For next year, I want to capitalize on Seesaw’s ability to knock down the walls of your classroom. I want to add my parents onto their students Seesaw accounts so that they too can see all of their student’s work. I also want to highlight this work by making use of the blog feature which unfortunately sat unused this year. By starting early next year, parents and the community will have a window into the happenings of our geography classroom.

I have my work cut out for me. The upcoming 8 weeks will be busy as I prep this work and delve deeper into these sites. All movie montages create transformative results right? I’m excited to get started as I know time will move fast!

What were your “wins” from this year? Also, what do you hope to improve upon over the summer?

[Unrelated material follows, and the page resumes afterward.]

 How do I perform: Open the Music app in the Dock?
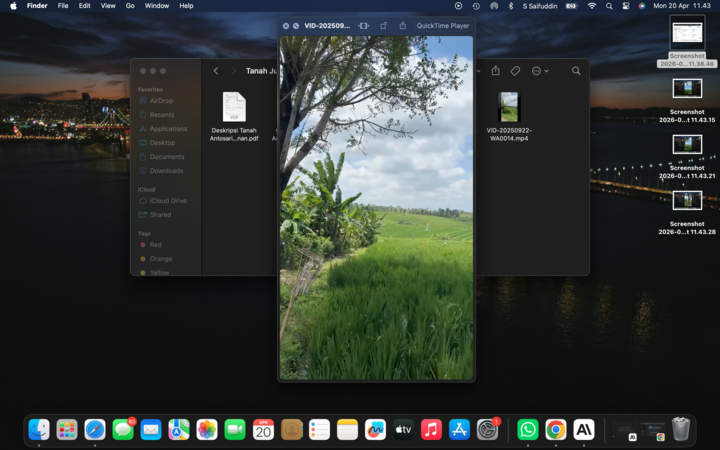click(431, 429)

5 thoughts on “2017 Wins Made Better

  1. This is wonderful, Ed! So many amazing ideas and projects to really engage your students. I had a question for you. How would you actually organize this visually, so that students aren’t always bouncing from one site to another? I guess I’m looking at logistics. I use Classroom, but the stream is unhelpful (even with the topics along the side). Do you use a website? Class page? I am looking to incorporate many of the ideas you shared for next year, but students get bogged down by so many different resources. Suggestions?


    1. Hi Sam! We use Canvas as our learning management system. All of my links and everything I use is on Canvas. I along with my students would be lost without it! Thanks for the kind words. If you have any further questions I would be happy to help.